• PROBLEM
Duplicate the entries below starting at the line that contains "Click Новый документ" and ending at the line that contains "Action: tap(191, 560)", both included.

• PROVIDED DATA
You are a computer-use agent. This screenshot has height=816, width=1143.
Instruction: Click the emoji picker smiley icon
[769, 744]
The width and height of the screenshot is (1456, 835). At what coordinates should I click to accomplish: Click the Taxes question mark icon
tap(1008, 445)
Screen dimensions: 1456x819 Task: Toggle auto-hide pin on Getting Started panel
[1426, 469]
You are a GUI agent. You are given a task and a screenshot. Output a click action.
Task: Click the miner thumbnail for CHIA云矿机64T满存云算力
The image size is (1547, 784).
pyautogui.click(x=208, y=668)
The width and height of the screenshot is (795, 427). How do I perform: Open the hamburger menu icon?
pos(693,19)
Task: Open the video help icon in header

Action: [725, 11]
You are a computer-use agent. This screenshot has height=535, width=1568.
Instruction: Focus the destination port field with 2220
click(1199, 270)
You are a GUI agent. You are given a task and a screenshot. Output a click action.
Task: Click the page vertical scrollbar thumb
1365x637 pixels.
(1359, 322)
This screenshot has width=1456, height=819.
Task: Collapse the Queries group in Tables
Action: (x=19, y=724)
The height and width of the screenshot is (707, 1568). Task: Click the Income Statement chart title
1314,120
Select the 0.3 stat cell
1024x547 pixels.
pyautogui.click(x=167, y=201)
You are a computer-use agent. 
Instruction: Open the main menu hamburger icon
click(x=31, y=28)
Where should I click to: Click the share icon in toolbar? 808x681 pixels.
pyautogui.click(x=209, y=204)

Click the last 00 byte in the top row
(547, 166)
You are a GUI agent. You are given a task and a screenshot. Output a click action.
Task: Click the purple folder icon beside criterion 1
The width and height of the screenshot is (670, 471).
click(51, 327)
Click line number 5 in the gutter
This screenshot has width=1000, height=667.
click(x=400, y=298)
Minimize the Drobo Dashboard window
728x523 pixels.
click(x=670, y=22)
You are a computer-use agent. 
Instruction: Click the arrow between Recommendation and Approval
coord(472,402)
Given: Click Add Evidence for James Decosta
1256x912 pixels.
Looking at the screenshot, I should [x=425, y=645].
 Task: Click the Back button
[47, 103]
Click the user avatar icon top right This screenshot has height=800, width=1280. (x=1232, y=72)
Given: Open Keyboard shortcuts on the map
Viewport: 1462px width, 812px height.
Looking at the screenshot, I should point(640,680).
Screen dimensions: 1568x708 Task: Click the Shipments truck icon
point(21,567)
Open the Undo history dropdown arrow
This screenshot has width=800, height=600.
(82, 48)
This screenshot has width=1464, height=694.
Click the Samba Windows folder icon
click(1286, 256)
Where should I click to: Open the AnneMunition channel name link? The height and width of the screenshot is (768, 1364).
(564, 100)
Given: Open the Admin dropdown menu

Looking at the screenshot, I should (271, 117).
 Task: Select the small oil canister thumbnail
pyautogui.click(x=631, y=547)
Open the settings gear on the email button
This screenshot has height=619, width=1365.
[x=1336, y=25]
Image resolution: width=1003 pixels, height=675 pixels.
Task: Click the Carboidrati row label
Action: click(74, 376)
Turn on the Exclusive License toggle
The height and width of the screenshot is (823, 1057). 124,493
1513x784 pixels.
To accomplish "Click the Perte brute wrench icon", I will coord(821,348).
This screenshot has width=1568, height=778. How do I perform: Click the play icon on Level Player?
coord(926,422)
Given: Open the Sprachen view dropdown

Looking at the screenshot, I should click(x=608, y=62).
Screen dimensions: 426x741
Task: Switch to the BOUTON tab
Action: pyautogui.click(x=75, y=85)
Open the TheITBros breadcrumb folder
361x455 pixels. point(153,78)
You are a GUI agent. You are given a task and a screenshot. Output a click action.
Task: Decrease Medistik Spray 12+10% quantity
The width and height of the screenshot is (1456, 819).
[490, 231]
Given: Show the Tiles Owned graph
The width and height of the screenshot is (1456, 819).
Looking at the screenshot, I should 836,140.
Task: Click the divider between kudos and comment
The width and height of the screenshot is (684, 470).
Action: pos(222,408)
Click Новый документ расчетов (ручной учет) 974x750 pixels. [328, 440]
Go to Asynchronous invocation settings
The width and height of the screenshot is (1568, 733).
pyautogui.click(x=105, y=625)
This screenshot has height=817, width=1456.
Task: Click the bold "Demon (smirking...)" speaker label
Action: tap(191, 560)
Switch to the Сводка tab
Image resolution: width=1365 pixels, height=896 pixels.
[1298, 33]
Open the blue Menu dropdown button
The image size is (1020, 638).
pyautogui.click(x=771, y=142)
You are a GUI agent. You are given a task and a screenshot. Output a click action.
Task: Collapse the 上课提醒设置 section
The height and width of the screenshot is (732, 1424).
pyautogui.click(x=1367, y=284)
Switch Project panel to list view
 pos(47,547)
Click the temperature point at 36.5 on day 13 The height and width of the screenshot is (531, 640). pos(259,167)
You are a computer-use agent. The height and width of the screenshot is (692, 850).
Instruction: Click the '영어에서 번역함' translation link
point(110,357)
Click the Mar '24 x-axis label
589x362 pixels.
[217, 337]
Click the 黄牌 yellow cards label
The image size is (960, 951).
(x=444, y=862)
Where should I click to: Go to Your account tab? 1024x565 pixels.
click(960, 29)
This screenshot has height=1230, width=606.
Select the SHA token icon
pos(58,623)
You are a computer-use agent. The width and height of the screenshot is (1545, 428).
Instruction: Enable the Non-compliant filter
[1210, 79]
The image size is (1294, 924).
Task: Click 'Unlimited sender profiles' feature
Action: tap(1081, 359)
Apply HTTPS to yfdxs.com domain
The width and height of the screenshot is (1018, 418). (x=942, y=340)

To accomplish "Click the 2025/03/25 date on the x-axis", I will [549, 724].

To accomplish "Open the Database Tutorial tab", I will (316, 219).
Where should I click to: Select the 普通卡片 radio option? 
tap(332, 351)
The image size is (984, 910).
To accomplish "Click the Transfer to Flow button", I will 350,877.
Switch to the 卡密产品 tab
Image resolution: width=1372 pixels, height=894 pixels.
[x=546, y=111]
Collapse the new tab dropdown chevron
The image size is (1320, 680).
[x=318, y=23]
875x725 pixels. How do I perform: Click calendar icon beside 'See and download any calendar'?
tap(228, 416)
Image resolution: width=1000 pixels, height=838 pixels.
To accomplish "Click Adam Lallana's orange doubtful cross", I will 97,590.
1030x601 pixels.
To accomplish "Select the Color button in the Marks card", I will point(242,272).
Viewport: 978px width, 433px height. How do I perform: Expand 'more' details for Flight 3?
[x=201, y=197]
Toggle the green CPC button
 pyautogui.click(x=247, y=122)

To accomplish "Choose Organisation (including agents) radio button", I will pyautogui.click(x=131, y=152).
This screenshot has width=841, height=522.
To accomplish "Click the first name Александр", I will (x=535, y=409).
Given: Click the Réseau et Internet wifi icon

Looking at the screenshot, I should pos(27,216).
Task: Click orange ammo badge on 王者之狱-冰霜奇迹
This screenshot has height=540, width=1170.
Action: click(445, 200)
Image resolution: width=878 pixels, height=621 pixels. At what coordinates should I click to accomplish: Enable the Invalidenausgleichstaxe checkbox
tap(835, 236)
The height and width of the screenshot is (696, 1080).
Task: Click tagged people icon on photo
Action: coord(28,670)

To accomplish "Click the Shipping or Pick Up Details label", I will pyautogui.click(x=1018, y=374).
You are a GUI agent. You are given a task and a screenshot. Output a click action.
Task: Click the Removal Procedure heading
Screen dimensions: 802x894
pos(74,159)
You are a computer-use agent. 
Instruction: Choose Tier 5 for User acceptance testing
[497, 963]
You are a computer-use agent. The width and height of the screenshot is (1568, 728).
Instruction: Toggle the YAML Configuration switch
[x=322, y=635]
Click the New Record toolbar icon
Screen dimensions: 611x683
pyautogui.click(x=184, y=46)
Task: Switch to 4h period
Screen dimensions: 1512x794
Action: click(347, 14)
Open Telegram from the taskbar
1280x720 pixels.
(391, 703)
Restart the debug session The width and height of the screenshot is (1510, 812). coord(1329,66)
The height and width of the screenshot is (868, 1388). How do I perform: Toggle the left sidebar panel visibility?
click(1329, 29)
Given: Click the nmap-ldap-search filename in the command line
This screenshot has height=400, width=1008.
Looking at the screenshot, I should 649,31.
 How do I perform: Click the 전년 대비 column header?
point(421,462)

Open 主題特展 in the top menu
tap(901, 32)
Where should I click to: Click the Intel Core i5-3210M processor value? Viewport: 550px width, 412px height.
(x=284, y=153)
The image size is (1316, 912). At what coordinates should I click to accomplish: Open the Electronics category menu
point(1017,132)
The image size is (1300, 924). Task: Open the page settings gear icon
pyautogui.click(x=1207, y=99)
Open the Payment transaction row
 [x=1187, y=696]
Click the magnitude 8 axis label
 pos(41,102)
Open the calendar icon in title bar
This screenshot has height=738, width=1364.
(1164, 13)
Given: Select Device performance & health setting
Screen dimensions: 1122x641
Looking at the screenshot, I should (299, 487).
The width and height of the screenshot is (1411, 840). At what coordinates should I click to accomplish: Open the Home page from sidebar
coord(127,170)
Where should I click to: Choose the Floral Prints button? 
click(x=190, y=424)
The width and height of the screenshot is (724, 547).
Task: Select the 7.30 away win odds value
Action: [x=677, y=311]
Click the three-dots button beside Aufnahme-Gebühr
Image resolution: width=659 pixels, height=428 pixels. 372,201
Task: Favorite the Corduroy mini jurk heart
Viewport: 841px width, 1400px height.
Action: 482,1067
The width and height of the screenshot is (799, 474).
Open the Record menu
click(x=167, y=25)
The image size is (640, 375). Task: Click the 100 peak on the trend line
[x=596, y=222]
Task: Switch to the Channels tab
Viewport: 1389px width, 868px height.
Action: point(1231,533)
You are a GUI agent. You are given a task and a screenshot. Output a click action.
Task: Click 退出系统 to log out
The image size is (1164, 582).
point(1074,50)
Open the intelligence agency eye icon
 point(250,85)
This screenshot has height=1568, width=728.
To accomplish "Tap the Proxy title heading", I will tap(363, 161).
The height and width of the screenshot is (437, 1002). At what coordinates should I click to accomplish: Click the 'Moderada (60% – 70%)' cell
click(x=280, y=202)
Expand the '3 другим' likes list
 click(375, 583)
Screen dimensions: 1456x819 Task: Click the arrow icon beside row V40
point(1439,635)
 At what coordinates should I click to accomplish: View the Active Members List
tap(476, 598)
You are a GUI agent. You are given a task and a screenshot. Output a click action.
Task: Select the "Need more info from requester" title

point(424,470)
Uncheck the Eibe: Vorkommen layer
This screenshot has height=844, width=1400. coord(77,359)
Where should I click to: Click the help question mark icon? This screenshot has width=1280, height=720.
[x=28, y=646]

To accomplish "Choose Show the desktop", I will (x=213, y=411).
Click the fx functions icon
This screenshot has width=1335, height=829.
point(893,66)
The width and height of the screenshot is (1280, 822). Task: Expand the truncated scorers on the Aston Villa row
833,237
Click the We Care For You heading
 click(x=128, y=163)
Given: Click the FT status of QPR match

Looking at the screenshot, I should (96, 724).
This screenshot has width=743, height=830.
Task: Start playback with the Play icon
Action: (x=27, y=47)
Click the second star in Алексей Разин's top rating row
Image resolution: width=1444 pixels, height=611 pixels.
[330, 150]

• RESULT OF THE EXERCISE
Click Новый документ расчетов (ручной учет) 974x750 pixels. [328, 440]
Go to Asynchronous invocation settings
The width and height of the screenshot is (1568, 733).
pyautogui.click(x=105, y=625)
This screenshot has height=817, width=1456.
Task: Click the bold "Demon (smirking...)" speaker label
Action: tap(191, 560)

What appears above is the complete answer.